Stored data:
● ● ● ●
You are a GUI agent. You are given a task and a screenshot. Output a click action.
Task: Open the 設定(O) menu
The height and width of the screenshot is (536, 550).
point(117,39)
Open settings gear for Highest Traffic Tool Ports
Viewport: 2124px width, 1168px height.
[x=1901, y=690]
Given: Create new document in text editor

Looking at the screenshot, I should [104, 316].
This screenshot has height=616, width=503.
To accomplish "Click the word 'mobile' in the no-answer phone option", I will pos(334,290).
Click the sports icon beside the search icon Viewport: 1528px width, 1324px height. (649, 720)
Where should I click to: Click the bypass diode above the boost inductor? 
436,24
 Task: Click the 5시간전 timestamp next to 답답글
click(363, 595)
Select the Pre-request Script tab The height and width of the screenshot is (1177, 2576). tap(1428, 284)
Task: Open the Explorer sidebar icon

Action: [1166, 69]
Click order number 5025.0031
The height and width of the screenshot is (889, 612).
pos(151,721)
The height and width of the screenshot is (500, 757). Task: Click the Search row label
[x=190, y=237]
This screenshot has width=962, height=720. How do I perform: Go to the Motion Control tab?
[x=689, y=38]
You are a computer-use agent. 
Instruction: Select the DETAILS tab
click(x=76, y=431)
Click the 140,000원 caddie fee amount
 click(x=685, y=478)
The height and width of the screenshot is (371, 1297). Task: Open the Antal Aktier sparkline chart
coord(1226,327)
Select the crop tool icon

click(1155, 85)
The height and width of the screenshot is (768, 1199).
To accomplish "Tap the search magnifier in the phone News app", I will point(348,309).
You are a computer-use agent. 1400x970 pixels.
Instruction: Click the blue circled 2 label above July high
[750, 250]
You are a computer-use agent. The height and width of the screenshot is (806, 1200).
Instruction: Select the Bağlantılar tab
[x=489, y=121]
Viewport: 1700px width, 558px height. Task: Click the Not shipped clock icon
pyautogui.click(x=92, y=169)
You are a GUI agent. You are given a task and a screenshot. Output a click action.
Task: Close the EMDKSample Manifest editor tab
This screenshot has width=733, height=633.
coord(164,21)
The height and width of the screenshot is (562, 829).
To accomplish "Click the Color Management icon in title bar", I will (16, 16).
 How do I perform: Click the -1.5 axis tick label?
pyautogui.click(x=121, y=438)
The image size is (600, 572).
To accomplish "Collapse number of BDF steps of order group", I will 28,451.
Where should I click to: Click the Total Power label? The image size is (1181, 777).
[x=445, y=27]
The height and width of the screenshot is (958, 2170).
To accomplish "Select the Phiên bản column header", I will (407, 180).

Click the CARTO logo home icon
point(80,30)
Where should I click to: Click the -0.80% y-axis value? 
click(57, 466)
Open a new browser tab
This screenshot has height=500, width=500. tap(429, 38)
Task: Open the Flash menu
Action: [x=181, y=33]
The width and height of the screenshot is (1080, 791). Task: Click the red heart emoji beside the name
● ● ● ●
* **Exercise details**: The range runs from the line above containing "You are a computer-use agent. The" to the line containing "The image size is (600, 572).", inclusive. Restate those lines word for word and no others.

* **Solution to this task**:
You are a computer-use agent. The height and width of the screenshot is (806, 1200).
Instruction: Select the Bağlantılar tab
[x=489, y=121]
Viewport: 1700px width, 558px height. Task: Click the Not shipped clock icon
pyautogui.click(x=92, y=169)
You are a GUI agent. You are given a task and a screenshot. Output a click action.
Task: Close the EMDKSample Manifest editor tab
This screenshot has width=733, height=633.
coord(164,21)
The height and width of the screenshot is (562, 829).
To accomplish "Click the Color Management icon in title bar", I will (16, 16).
 How do I perform: Click the -1.5 axis tick label?
pyautogui.click(x=121, y=438)
The image size is (600, 572).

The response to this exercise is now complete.